## MATERIAL FOR THIS TASK:

-- Opening Marker --

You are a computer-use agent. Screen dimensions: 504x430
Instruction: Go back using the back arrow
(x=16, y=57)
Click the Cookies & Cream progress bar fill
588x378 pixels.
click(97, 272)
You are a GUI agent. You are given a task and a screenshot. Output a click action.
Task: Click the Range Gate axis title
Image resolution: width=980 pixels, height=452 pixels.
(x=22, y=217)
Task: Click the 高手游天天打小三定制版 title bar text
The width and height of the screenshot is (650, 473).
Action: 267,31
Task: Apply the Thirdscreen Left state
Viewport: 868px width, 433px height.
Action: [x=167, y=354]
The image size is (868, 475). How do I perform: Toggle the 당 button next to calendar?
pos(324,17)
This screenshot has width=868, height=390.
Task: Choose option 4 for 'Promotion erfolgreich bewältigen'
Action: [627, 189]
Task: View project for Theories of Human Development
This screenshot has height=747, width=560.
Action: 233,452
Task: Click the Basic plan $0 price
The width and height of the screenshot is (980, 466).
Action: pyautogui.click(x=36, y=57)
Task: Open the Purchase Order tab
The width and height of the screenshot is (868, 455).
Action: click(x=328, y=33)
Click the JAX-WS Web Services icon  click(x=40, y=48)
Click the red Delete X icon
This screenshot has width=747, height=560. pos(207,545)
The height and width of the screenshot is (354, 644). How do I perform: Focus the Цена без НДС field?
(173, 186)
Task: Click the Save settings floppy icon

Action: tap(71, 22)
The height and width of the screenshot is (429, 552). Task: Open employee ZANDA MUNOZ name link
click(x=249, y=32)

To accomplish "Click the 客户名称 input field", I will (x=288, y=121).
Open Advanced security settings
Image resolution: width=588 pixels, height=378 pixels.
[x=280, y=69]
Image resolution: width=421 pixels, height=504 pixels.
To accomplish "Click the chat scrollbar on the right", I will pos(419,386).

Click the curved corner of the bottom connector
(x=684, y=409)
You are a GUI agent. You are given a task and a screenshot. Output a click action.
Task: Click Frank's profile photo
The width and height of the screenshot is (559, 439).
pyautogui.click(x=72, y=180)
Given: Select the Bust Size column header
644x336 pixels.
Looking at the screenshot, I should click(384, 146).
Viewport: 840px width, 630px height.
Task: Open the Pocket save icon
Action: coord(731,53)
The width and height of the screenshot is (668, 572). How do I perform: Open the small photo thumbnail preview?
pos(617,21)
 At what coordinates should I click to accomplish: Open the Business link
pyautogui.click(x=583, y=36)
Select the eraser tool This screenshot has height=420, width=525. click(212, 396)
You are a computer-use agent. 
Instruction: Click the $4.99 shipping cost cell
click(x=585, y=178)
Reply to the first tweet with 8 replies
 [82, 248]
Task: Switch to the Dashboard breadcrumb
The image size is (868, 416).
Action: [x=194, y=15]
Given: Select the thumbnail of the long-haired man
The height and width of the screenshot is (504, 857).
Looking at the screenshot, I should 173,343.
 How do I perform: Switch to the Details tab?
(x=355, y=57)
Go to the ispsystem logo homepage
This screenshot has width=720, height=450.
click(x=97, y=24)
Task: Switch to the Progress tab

-- Closing Marker --

## WORK REQUEST:
Reproduce the listing in full, exactly, so that no line is missing.

## ANSWER TO THE EXERCISE:
You are a computer-use agent. Screen dimensions: 504x430
Instruction: Go back using the back arrow
(x=16, y=57)
Click the Cookies & Cream progress bar fill
588x378 pixels.
click(97, 272)
You are a GUI agent. You are given a task and a screenshot. Output a click action.
Task: Click the Range Gate axis title
Image resolution: width=980 pixels, height=452 pixels.
(x=22, y=217)
Task: Click the 高手游天天打小三定制版 title bar text
The width and height of the screenshot is (650, 473).
Action: 267,31
Task: Apply the Thirdscreen Left state
Viewport: 868px width, 433px height.
Action: [x=167, y=354]
The image size is (868, 475). How do I perform: Toggle the 당 button next to calendar?
pos(324,17)
This screenshot has width=868, height=390.
Task: Choose option 4 for 'Promotion erfolgreich bewältigen'
Action: [627, 189]
Task: View project for Theories of Human Development
This screenshot has height=747, width=560.
Action: 233,452
Task: Click the Basic plan $0 price
The width and height of the screenshot is (980, 466).
Action: pyautogui.click(x=36, y=57)
Task: Open the Purchase Order tab
The width and height of the screenshot is (868, 455).
Action: click(x=328, y=33)
Click the JAX-WS Web Services icon  click(x=40, y=48)
Click the red Delete X icon
This screenshot has width=747, height=560. pos(207,545)
The height and width of the screenshot is (354, 644). How do I perform: Focus the Цена без НДС field?
(173, 186)
Task: Click the Save settings floppy icon

Action: tap(71, 22)
The height and width of the screenshot is (429, 552). Task: Open employee ZANDA MUNOZ name link
click(x=249, y=32)

To accomplish "Click the 客户名称 input field", I will (x=288, y=121).
Open Advanced security settings
Image resolution: width=588 pixels, height=378 pixels.
[x=280, y=69]
Image resolution: width=421 pixels, height=504 pixels.
To accomplish "Click the chat scrollbar on the right", I will pos(419,386).

Click the curved corner of the bottom connector
(x=684, y=409)
You are a GUI agent. You are given a task and a screenshot. Output a click action.
Task: Click Frank's profile photo
The width and height of the screenshot is (559, 439).
pyautogui.click(x=72, y=180)
Given: Select the Bust Size column header
644x336 pixels.
Looking at the screenshot, I should click(384, 146).
Viewport: 840px width, 630px height.
Task: Open the Pocket save icon
Action: coord(731,53)
The width and height of the screenshot is (668, 572). How do I perform: Open the small photo thumbnail preview?
pos(617,21)
 At what coordinates should I click to accomplish: Open the Business link
pyautogui.click(x=583, y=36)
Select the eraser tool This screenshot has height=420, width=525. click(212, 396)
You are a computer-use agent. 
Instruction: Click the $4.99 shipping cost cell
click(x=585, y=178)
Reply to the first tweet with 8 replies
 [82, 248]
Task: Switch to the Dashboard breadcrumb
The image size is (868, 416).
Action: [x=194, y=15]
Given: Select the thumbnail of the long-haired man
The height and width of the screenshot is (504, 857).
Looking at the screenshot, I should 173,343.
 How do I perform: Switch to the Details tab?
(x=355, y=57)
Go to the ispsystem logo homepage
This screenshot has width=720, height=450.
click(x=97, y=24)
Task: Switch to the Progress tab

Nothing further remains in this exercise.